I no longer accepted what I had as if I were lucky to have a job at all with my criminal record. If I could make a group of armed gang bangers do as their told as a kid, I could make “the right way” to do what I wanted as well. It was time to go to work.
I picked absolutely every position in the area that paid too much money and that I was completely unqualified for and blanket bombed applications like I was napalming the Viet Cong. I didn't care what the job entailed, I didn't care about how the position called for a college degree or so many years experience or anything else that would disqualify me. I was going to make them take the time to tell me no.
Go to work, go to work, go to work.
It was no longer a repetitive phrase, it was the sound my shield made as I beat my sword against it.
Telling me “No” wasn't a problem as they took turns doing exactly that. One after another after another and I just kept taking the punches while flashing a bloodied mouth smile. I can take this work all day. My persistence is greater than their resistance. I just needed to get into the room with an interviewer so I could sell myself.
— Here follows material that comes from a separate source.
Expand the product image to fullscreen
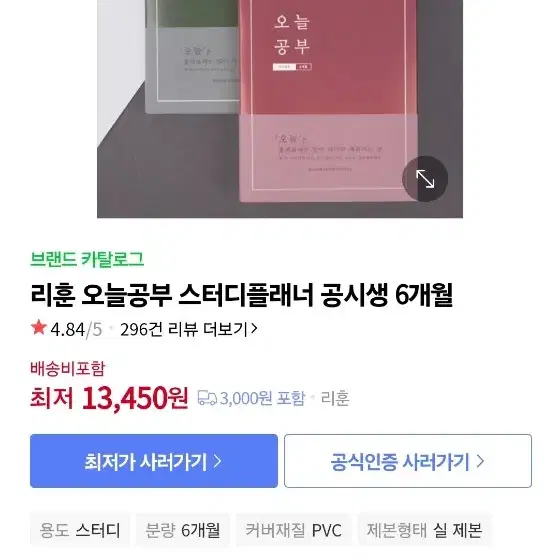 tap(425, 179)
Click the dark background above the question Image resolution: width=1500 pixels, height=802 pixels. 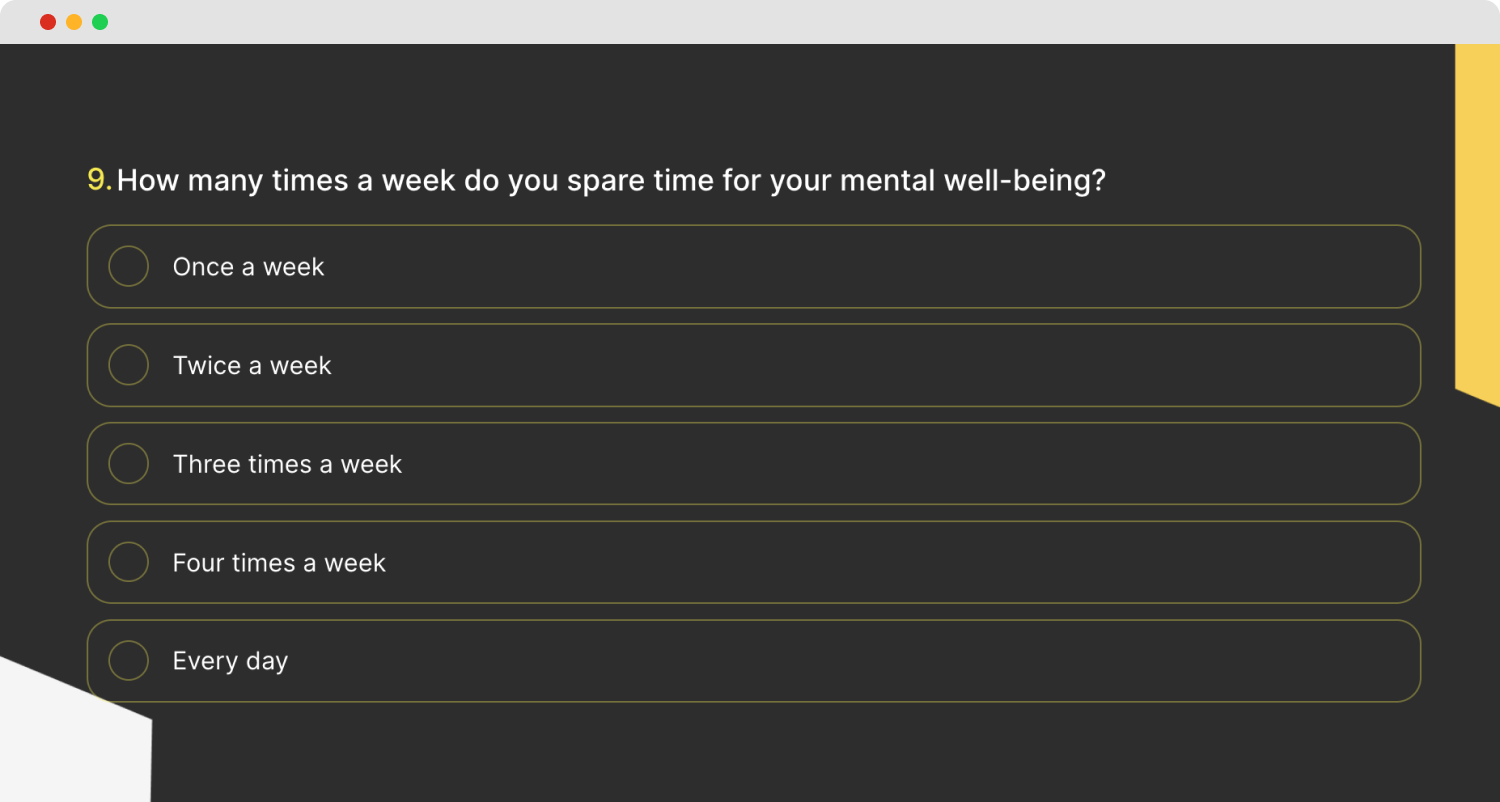tap(700, 100)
Then one day, I got invited for an interview. Walking into that office the man inside stood and offered his hand. Gripping it I pulled him a half inch towards me and thanked him for taking the time to see me. I then proceeded to sell myself using the good, the bad and the extremely ugly.
I put it all on the table. Had this been a fight, it would've been one where the exertion left me coughing up blood afterwards. I brought all of my charm and aggressiveness and everything in between into that room. An interview that ended with a second handshake asking “when can you start?”.
Go to work, go to work, go to work.
Now I wear a suit and I don't have to break my back any longer. My bills are paid, some many months ahead. I have savings and investments and property. We're by no means rich yet my wife and kids want for nothing. My fridge and pantry never run dry. But most of all, I don't feel that force pulling me backwards any longer. I actually enjoy what I do. Turns out I was meant for sales.
That voice had been telling me all along what I needed to do, I just needed the desperation and anger to see what the message actually meant.
Go to work, go to work, go to work.
I am zero% surprised you found a place in sales. It often (sometimes justifiably) has a bad rep, but once you get past the garbage about "selling snow cones to Eskimos," success boils down to making personal connections with other people, identifying their needs, and telling a compelling story about how you/your product can help them. You've got the story-telling mastered and I suspect you radiate transparency, which earns trust. That's a winning combination.
Knocked another one out of the park.
Made me think of Emmet Dalton, the youngest member of the Dalton Gang who hit the wall at Coffee, Kansas. He was the only survivor but had 23 bullet holes. Sentenced to life but was pardoned because he was just a kid, married his sweetheart, moved to California, and became wealthy in real estate and consulting western movies.
He was Grand Marshal at the parade commemorating the robberies, and lectured that he had made much more money in his post-prison endeavors than as an outlaw.